Quant à son épouse, elle le traite avec une indifférence fortement teintée de mépris, sans doute lasse d'avoir marié un écrivain qui s'est avéré aussi minable. Pour couronner le tout, la maladie oculaire dont Adam souffre le plonge dans le désarroi, ce qui ne semble cependant pas affecter sa femme qui, elle, réagit sans la moindre compassion à cette nouvelle: “Il avait masqué son oeil droit avec sa main et dit à sa femme : je vois trouble. Ça nous manquait, fut son commentaire.” En fait de soutien moral, on repassera…
B) Origine de la rupture : actorielle
Explication : Les problèmes du personnages semblent provenir de sa propre personne: comme il le dit lui-même, il est tout simplement un raté, rien de ce qu'il entreprend ne fonctionne. On pourrait tout de même dire que son glaucome ou sa thrombose constitue la “cerise sur le sundae”, c'est-à-dire que ce trouble oculaire concrétise l'échec de sa vie. Désormais, ça ne vaut même plus la peine d'essayer, il vaut mieux s'apitoyer sur son sort.
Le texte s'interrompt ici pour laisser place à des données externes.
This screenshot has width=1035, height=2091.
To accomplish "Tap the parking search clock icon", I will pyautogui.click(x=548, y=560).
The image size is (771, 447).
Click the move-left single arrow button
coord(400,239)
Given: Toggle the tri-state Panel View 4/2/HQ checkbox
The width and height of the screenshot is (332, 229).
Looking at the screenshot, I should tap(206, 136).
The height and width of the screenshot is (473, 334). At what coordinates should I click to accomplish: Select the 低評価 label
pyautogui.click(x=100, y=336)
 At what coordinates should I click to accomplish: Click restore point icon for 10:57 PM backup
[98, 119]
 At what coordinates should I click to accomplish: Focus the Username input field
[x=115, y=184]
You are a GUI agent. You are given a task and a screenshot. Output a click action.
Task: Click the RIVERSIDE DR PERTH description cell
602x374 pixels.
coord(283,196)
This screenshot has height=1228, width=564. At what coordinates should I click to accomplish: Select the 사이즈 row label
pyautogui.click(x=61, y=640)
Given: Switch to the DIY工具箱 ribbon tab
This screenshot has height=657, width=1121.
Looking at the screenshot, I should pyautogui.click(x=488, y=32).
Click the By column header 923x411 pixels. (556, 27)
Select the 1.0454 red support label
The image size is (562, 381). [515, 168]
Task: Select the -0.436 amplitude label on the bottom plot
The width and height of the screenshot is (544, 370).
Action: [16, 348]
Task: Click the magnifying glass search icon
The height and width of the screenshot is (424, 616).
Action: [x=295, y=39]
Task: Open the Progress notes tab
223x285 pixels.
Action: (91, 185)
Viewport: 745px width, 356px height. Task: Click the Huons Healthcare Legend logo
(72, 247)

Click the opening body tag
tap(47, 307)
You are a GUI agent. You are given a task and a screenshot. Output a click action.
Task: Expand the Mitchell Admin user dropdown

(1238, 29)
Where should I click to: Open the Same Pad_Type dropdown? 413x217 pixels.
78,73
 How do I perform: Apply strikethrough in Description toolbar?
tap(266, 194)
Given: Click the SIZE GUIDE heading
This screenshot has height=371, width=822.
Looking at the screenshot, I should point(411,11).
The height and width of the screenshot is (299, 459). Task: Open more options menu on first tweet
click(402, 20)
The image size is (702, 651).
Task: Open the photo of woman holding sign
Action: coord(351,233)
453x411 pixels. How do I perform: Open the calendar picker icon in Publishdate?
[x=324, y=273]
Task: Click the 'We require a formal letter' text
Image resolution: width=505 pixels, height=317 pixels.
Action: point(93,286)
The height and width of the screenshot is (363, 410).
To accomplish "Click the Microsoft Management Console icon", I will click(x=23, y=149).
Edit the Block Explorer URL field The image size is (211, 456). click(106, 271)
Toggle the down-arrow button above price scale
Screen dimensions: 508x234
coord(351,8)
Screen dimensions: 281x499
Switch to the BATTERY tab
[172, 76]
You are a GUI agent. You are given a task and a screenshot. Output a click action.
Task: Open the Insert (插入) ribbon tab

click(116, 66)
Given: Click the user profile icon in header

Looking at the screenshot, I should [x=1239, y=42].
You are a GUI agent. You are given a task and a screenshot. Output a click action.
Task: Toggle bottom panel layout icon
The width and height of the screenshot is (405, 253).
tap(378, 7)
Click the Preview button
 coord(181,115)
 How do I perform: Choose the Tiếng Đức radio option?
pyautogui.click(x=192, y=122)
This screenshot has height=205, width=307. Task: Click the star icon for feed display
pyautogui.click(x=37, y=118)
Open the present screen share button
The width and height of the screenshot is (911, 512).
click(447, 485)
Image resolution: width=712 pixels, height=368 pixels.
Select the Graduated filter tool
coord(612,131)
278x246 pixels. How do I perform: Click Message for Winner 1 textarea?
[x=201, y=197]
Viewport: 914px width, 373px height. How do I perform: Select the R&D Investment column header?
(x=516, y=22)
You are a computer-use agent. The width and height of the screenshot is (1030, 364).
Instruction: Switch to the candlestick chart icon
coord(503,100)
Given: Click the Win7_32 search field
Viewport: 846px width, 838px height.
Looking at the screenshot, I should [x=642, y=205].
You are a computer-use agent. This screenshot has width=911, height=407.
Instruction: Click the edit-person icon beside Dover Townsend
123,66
De plus, lorsqu'il se trouve chez Marie-Thérèse et que celle-ci lui parle, Adam part souvent dans ses pensées, n'écoutant plus du tout Marie-Thérèse (de toute façon, il se fiche complètement de ce qu'elle peut lui dire) et s'apitoie mentalement sur sa maladie à l'oeil, comme si cela constituait une sorte de jardin secret où il pouvait se plaindre en paix, sans avoir à supporter les autres.
C) Manifestations : posture passive, handicap visuel
Explication :Déjà englué dans ses échecs professionnels et personnels, Adam est excessivement passif à ce qui se produit autour de lui. Lorsque Marie-Thérèse le trouve au parc, il accepte de la suivre même s'il n'en a aucune envie et qu'il la trouve désagréable. En général, plutôt que d’acquiescer aux propositions qui lui sont faites ou aux insultes de sa femme, il choisit de ne pas répondre et de se plaindre de ce qui s'ensuivra.
Probablement à cause de la maladie qui frappe son oeil, Adam a parfois des hallucinations qui le déstabilisent et compliquent encore davantage ses rapports avec les autres, entre autres parce qu'il s'entête à ne pas dévoiler sa maladie probablement à cause de la réaction peu compatissante que sa femme a eue…
D) Objets : lutte interne
Explication : À plusieurs reprises, une lutte intérieure se déroule à l'intérieur d'Adam. Un part de lui semble vouloir à tout prix se détacher, demeurer indifférente, tandis qu'une autre, comme par un réflexe social, essaie de s'intéresser à la discussion :
« - Et Alice Canella ? dit Adam. Il n'aurait jamais voulu dire, et Alice Canella. C'est même la dernière chose qu'il aurait voulu dire. Heureusement le portable sonne. […] Ne répète pas ta question pense-t-il, ne dis pas, et Alice Canella tu l'as revue ? - Et Alice Canella tu l'as revue ? » (33-34)
« [Adam pense :] je devrais lui retourner la question, mais je me fous éperdument de ses parents comme je me fous de sa vie entière. - Et toi, tes parents ? Dit-il. » (83)
Pas sûr que je mets ça dans la bonne catégorie, mais je trouvais important de le mentionner quand même…
E) Manifestations spatiales : lieu insupportable
Lieux représentés : l'appartement de Marie-Thérèse
Explication : Celui-ci semble, aux yeux d'Adam, représentatif de la routine immuable dans laquelle baigne Marie-Thérèse, c'est pourquoi Adam ne peut supporter, par exemple, la cuisine “trop longue”. De plus, il situé dans une banlieue dortoir de Paris, Viry-Châtillon.